▶ _Given request_
Gather every line below that contains the word "beside" and copy each one out. Case counts.
--- Start Excerpted records ---
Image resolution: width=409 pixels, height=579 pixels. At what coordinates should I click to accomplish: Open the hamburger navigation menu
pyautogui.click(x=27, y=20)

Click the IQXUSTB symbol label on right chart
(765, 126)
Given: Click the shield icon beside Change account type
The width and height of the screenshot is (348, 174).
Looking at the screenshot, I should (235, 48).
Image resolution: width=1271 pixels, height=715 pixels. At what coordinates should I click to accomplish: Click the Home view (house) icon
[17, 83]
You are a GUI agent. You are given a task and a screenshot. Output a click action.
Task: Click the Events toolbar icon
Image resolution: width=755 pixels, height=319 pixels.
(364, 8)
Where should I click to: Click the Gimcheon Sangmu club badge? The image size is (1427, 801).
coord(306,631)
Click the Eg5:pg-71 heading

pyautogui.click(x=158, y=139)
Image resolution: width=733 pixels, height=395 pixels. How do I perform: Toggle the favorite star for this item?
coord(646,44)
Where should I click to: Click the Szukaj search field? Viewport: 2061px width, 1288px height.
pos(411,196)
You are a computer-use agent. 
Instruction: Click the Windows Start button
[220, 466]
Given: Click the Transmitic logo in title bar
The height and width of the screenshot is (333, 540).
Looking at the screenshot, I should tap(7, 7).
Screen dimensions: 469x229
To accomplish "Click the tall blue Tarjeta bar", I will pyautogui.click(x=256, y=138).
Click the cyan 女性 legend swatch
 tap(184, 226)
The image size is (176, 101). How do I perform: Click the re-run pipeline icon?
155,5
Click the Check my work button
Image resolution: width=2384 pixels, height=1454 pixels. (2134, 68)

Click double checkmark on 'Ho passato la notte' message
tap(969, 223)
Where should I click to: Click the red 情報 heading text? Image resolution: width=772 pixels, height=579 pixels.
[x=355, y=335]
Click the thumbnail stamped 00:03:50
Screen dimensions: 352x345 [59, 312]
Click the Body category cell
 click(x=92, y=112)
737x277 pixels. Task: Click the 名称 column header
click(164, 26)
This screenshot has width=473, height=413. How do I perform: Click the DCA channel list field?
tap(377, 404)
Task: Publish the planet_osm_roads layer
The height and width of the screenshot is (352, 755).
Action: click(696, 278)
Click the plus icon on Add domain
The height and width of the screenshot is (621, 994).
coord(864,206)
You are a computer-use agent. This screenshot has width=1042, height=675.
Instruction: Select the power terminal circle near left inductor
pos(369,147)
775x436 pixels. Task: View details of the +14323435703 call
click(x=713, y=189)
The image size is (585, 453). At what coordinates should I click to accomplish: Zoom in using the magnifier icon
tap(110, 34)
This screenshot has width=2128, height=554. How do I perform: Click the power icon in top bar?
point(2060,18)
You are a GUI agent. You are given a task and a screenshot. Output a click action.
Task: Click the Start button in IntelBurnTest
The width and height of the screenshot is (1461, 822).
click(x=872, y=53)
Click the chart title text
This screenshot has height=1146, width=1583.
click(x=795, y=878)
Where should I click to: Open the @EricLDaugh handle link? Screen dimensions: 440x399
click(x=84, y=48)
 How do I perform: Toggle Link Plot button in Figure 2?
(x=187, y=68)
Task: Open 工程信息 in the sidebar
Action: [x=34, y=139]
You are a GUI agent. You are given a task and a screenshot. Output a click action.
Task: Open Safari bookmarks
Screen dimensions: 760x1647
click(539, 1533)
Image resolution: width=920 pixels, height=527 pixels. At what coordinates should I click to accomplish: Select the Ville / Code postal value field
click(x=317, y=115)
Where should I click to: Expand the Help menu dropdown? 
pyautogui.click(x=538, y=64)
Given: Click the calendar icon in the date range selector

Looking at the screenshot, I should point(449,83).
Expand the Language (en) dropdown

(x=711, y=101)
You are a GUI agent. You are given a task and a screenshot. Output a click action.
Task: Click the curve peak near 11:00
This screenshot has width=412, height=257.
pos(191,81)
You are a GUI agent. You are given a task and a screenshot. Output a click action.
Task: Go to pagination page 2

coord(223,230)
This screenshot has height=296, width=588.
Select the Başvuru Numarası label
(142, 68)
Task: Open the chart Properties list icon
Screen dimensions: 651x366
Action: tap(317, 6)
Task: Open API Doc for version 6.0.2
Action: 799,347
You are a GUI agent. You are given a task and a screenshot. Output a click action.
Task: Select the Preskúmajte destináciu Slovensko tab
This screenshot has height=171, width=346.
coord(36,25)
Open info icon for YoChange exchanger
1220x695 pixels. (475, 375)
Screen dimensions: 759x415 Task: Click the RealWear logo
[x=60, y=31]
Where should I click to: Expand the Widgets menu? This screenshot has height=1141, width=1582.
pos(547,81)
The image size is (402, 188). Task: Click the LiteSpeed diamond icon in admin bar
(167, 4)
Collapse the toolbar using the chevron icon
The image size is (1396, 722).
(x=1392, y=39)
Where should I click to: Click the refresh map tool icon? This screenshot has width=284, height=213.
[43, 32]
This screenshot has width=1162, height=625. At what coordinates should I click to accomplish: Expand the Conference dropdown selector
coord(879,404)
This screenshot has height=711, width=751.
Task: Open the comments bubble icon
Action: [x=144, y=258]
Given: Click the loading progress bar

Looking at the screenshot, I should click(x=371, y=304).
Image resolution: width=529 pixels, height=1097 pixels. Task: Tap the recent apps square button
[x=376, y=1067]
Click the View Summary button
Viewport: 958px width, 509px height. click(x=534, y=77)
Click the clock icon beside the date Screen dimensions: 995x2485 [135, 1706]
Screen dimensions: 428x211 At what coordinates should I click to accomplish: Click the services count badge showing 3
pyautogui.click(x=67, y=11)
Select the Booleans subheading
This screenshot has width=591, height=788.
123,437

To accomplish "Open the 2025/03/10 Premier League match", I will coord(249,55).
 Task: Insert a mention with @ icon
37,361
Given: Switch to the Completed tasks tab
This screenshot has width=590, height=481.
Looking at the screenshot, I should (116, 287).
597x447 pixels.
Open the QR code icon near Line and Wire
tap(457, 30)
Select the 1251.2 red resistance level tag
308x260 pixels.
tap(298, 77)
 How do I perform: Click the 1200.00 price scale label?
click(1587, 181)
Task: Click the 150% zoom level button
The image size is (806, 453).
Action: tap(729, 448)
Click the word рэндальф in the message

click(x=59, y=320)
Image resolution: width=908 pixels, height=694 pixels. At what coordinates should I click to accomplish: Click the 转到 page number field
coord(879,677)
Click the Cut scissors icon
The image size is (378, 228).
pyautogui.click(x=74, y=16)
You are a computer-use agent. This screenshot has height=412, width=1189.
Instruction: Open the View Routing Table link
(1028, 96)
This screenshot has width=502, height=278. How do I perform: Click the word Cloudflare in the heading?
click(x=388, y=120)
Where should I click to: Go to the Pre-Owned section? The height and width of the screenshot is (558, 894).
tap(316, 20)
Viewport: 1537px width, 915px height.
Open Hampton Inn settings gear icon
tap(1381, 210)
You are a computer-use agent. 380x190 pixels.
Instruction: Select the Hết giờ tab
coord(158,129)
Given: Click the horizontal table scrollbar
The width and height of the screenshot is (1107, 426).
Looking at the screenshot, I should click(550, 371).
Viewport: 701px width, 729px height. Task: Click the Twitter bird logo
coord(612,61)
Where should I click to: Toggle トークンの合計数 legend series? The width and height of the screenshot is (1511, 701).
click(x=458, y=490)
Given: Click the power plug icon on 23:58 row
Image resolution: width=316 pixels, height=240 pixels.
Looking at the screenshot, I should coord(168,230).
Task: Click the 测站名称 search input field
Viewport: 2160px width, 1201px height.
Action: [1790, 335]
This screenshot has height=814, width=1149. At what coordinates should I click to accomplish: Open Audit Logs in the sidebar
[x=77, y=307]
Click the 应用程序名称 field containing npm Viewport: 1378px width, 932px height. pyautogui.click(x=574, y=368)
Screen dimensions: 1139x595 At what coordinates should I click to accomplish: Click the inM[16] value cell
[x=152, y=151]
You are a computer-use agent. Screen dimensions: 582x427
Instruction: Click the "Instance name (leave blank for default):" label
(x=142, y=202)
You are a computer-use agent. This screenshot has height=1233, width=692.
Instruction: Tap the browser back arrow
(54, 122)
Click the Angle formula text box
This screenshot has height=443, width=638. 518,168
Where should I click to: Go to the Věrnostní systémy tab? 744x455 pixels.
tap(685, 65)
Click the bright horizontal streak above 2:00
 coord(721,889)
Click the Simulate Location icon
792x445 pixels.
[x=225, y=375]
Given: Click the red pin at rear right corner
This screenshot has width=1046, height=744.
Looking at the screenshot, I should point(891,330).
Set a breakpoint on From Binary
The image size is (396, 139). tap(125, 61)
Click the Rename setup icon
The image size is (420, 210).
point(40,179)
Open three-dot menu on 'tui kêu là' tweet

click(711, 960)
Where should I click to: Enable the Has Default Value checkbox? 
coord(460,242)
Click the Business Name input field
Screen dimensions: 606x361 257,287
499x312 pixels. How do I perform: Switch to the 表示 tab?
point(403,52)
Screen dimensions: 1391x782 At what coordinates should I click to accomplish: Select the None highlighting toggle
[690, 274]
--- End Excerpted records ---
▶ _Finished answer_
Given: Click the shield icon beside Change account type
Click the clock icon beside the date Screen dimensions: 995x2485 [135, 1706]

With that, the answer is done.